- _Your goal_: Exactly one number should make up the answer: how many lines of the listing contain the string "will".
[Extracted data Boundary: Start]
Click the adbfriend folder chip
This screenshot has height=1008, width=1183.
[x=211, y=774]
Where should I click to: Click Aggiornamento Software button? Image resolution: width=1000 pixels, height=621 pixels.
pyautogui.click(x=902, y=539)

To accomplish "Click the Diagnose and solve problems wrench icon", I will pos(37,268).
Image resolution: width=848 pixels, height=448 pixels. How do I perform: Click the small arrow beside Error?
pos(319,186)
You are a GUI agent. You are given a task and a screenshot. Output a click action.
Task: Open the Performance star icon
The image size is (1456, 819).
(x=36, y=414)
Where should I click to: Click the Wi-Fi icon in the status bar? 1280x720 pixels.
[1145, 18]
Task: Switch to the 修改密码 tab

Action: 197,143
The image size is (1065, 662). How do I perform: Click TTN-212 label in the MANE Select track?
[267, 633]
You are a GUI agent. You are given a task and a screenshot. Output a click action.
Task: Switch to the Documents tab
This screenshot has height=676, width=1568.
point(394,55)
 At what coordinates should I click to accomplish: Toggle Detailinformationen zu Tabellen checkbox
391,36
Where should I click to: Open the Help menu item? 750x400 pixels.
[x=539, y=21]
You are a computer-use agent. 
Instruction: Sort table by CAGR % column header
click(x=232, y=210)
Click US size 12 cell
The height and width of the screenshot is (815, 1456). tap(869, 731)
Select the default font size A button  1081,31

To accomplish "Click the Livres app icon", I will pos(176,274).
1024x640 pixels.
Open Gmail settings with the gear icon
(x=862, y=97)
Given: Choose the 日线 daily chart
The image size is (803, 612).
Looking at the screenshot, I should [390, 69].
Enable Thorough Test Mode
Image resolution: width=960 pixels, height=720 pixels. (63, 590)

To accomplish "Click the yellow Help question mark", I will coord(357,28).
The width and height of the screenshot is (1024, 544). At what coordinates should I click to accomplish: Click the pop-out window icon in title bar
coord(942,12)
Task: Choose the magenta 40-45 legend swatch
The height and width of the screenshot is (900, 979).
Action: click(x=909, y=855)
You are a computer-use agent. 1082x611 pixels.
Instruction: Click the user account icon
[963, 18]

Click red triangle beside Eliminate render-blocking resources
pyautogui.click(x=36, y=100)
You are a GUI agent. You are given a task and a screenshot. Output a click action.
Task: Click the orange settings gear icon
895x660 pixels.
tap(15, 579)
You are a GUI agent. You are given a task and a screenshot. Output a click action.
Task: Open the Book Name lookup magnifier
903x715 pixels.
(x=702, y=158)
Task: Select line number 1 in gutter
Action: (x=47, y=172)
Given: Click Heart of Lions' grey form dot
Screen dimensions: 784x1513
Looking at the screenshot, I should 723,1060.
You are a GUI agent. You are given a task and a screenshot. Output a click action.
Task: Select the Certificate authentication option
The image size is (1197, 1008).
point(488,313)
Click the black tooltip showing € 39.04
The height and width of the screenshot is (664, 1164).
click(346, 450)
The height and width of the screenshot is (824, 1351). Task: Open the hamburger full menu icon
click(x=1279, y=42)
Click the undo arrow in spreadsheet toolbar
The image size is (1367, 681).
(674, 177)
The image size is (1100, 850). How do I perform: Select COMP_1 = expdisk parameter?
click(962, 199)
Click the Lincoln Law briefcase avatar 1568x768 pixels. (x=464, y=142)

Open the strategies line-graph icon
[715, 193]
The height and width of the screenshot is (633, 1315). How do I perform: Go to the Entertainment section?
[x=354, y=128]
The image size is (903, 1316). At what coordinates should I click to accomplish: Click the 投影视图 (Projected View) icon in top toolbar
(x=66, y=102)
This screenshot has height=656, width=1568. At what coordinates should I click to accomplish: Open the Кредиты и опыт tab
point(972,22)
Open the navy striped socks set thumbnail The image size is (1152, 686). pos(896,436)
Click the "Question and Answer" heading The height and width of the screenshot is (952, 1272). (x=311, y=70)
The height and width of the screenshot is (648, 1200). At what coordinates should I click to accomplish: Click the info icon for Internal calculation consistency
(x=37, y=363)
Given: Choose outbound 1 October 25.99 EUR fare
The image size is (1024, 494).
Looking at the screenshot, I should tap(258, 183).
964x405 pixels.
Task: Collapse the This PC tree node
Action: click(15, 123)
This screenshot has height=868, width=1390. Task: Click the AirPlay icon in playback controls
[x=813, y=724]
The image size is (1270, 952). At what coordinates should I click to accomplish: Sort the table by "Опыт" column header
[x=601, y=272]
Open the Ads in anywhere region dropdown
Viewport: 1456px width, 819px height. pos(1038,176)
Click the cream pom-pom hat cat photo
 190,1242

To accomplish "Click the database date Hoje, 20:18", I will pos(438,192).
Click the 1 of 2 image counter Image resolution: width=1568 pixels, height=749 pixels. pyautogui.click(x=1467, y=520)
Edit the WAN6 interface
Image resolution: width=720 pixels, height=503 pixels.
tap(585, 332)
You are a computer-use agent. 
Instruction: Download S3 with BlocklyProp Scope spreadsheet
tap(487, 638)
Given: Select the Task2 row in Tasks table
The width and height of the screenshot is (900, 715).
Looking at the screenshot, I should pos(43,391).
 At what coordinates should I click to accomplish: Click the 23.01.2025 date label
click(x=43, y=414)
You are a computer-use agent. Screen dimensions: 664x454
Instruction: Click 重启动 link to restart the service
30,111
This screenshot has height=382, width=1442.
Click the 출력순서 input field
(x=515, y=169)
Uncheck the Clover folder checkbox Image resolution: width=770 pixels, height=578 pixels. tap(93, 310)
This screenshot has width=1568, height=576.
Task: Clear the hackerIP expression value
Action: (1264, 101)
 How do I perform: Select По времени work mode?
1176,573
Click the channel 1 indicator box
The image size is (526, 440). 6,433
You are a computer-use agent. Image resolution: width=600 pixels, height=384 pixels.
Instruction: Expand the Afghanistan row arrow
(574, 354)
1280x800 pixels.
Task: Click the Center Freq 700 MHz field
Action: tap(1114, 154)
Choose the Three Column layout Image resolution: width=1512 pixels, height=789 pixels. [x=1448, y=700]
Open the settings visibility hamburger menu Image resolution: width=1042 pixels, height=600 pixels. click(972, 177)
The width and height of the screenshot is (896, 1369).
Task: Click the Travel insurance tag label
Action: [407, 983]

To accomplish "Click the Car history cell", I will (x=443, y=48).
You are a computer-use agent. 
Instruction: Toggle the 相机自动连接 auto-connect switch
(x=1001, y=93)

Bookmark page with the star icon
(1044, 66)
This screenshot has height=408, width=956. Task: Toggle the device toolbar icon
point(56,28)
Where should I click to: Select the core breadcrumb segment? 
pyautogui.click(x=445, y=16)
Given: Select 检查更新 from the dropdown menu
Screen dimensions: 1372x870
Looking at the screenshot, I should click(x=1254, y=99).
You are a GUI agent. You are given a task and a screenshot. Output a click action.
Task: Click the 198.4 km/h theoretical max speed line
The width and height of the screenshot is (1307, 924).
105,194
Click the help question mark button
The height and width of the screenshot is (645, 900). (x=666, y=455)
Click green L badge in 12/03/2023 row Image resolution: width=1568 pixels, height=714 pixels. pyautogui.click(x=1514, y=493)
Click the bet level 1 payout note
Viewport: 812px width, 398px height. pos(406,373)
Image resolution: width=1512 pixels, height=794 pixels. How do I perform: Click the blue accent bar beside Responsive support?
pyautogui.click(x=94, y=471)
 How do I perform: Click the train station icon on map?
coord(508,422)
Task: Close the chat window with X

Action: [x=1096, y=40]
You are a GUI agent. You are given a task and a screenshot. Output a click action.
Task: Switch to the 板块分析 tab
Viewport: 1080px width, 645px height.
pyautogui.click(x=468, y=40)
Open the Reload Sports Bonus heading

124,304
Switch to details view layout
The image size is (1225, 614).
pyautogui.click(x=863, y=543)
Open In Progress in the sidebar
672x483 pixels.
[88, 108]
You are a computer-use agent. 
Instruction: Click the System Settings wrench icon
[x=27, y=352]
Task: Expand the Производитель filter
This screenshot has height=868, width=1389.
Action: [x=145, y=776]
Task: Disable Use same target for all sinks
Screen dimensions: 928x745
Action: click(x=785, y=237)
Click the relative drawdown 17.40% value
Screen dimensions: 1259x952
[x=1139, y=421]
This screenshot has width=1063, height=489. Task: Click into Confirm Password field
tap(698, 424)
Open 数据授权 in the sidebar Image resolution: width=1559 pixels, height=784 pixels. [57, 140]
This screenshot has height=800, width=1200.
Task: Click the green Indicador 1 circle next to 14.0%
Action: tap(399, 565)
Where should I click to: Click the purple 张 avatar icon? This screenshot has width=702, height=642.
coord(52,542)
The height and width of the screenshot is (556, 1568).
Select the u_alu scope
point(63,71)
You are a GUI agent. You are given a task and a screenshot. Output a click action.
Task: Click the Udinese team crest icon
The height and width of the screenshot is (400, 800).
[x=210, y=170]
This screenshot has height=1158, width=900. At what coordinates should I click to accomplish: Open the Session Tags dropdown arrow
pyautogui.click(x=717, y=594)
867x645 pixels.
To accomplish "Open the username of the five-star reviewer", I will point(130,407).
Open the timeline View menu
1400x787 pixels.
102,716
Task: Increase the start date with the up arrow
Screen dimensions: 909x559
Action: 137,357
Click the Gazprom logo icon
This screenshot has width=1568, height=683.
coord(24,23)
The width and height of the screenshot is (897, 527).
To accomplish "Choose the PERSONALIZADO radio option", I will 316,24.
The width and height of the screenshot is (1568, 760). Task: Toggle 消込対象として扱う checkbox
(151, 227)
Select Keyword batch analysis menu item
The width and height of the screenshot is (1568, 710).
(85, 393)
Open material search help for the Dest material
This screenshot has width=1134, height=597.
[Extracted data Boundary: End]
- _Result for this exercise_: 7